Rat Ugt2b15 and human UGT2B15 show differences in their substrate specificity profiles. Human UGT2B15 demonstrates high activity toward BPA and several other xenobiotics and endogenous compounds. In contrast, the rat ortholog has a different substrate preference pattern. Studies using recombinant enzymes show that human UGT2B15 catalyzes the glucuronidation of diclofenac at low rates (<20-pmol/min/mg protein), while displaying higher activity toward other substrates. When studying a new potential substrate, researchers should conduct comparative analyses with both rat and human recombinant enzymes to understand species-specific metabolism patterns .
How does rat Ugt2b15 contribute to the metabolism of bisphenol A (BPA)?
The contribution of rat Ugt2b15 to BPA metabolism appears to be less significant than initially predicted from in vitro studies. Research using knockout mice lacking all UGT2 enzymes demonstrated that UGT1 enzymes can effectively glucuronidate BPA in the absence of UGT2 enzymes. In microsomes from both wild-type and UGT2-knockout mice, rapid and complete metabolism of BPA was observed, with no difference in the total amount of BPA glucuronide produced. This suggests that while rat Ugt2b15 may contribute to BPA metabolism, other UGT enzymes (particularly from the UGT1 family) play a substantial compensatory role in vivo .
How does the expression of Ugt2b15 change during rat development?
The developmental expression pattern of Ugt2b15 in rats follows a specific timeline that affects xenobiotic metabolism capacity at different life stages. Similar to human UGT2B15, rat Ugt2b15 expression likely begins during late fetal development and undergoes significant changes during early postnatal development. Studies in humans have shown that UGT2B15 expression in late fetal life is approximately 18% of mature values, with significant increases occurring during the first few weeks after birth. This developmental pattern suggests that neonatal rats may have reduced capacity to metabolize Ugt2b15 substrates compared to adult animals .
What factors regulate the developmental expression of rat Ugt2b15?
The developmental expression of rat Ugt2b15 is regulated by multiple factors including genetic, hormonal, and environmental influences. Studies have demonstrated that steroid hormones play a role in regulating UGT2B15 expression during the ovulatory process in rats. Sex differences in UGT2B15 expression have been observed in humans, with males showing significantly higher expression levels than females, suggesting similar hormonal regulation may occur in rats. Additionally, genetic factors like polymorphisms may influence expression levels during development. Environmental factors, including exposure to xenobiotics that induce UGT expression, may also affect the developmental trajectory of Ugt2b15 expression .
Are there functional polymorphisms in rat Ugt2b15 similar to human UGT2B15 variants?
While specific polymorphisms in rat Ugt2b15 are less well-characterized than those in human UGT2B15, genetic variation likely exists that affects enzyme function and expression. In humans, a common non-synonymous SNP (g.253G>T, D85Y; rs1902023) is present in approximately 50% of Caucasians and significantly impacts UGT2B15 function and expression. This polymorphism alters enzyme activity in a substrate-specific manner. Researchers working with rat models should consider potential strain differences in Ugt2b15 sequence and function, which could influence experimental outcomes and interpretation of metabolic data .
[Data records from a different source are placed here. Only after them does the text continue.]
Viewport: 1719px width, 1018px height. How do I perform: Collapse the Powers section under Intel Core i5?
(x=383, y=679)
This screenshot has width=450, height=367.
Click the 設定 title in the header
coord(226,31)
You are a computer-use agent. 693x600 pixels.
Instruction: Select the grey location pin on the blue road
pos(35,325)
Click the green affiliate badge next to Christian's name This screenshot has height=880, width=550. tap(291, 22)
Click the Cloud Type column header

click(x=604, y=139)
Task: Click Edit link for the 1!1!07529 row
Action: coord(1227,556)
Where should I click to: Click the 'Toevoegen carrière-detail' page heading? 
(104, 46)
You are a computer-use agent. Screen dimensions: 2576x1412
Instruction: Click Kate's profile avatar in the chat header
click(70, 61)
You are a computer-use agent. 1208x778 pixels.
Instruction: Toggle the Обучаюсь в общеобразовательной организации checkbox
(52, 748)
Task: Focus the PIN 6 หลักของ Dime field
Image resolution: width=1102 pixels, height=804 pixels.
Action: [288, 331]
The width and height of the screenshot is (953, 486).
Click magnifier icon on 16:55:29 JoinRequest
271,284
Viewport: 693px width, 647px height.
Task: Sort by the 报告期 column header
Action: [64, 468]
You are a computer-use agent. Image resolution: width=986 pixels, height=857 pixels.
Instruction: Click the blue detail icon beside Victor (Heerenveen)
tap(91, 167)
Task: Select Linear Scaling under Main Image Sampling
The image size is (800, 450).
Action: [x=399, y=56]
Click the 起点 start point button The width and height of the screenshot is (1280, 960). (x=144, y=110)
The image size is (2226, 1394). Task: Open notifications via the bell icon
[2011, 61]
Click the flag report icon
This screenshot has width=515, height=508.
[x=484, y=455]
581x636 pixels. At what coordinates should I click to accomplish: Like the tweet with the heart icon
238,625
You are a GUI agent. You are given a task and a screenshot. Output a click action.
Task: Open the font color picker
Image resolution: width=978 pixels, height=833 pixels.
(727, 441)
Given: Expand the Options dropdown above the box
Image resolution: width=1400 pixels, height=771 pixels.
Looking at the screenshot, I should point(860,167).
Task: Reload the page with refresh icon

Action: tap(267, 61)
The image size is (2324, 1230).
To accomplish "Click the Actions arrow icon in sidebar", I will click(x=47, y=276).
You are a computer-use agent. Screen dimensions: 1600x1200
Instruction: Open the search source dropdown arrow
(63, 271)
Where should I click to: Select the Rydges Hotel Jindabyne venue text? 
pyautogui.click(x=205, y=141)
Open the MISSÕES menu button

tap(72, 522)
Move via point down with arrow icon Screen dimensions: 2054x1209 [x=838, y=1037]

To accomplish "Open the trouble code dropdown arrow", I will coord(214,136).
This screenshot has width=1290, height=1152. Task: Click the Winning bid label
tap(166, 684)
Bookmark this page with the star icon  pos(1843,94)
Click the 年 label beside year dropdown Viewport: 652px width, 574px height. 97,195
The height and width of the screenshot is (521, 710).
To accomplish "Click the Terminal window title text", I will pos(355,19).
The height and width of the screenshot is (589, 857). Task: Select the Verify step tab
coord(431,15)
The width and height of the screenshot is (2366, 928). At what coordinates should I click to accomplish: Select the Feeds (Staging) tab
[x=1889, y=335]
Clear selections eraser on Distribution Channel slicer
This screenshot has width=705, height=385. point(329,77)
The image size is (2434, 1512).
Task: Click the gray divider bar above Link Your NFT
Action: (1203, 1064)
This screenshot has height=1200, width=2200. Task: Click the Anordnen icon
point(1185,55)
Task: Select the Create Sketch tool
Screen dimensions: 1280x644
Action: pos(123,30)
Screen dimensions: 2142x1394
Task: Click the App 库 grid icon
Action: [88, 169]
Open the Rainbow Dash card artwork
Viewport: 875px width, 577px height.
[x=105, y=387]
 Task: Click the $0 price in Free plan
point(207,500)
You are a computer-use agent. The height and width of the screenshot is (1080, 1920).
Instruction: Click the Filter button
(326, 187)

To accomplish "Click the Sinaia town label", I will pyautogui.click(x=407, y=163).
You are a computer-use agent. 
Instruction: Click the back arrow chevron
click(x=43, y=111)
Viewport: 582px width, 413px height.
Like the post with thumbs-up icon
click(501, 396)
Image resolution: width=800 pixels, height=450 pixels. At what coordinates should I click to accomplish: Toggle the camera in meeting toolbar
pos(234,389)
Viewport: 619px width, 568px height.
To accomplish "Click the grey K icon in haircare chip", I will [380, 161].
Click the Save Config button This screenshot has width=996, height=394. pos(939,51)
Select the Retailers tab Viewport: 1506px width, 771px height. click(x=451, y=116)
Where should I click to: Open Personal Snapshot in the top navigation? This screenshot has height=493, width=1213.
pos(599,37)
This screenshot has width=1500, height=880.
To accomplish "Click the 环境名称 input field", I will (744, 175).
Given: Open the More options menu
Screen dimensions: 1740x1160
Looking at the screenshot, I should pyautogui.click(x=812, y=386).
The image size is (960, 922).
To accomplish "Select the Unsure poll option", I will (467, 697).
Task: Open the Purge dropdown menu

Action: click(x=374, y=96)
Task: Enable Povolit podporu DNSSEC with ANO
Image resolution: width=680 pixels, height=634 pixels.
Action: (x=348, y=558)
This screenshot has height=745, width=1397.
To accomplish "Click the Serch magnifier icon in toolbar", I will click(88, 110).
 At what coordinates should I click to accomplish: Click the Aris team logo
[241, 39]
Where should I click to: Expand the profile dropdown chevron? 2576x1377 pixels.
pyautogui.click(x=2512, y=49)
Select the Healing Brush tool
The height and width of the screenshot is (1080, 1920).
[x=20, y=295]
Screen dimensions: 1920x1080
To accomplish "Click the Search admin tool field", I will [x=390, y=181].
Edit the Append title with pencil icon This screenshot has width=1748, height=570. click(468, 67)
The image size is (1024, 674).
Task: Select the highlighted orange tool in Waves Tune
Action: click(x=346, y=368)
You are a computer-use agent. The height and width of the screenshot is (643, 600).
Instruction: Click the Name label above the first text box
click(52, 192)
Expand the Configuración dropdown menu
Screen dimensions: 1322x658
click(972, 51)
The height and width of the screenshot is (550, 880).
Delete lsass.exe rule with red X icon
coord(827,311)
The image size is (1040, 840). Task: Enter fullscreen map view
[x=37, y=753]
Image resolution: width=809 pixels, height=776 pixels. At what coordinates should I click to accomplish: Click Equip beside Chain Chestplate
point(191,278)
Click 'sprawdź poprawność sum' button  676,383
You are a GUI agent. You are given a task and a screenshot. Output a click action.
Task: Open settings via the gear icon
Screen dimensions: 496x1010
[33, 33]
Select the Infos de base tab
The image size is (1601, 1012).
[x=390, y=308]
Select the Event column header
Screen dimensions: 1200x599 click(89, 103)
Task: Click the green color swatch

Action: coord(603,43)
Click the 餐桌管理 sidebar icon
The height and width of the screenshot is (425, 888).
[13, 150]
How do genetic variations in Ugt2b15 impact experimental design and interpretation?
Genetic variations in rat Ugt2b15 can significantly influence experimental outcomes, requiring careful consideration in study design. When using outbred rat strains, researchers should account for potential genetic heterogeneity in Ugt2b15 that may increase variability in glucuronidation capacity. For critical metabolism studies, genotyping rats for Ugt2b15 variants or using inbred strains with known Ugt2b15 genotypes may be necessary. Additionally, when comparing data across different studies, researchers should consider whether strain differences in Ugt2b15 genetics might explain discrepancies in metabolism rates or patterns .
What factors influence the correlation between in vitro and in vivo rat Ugt2b15 activity?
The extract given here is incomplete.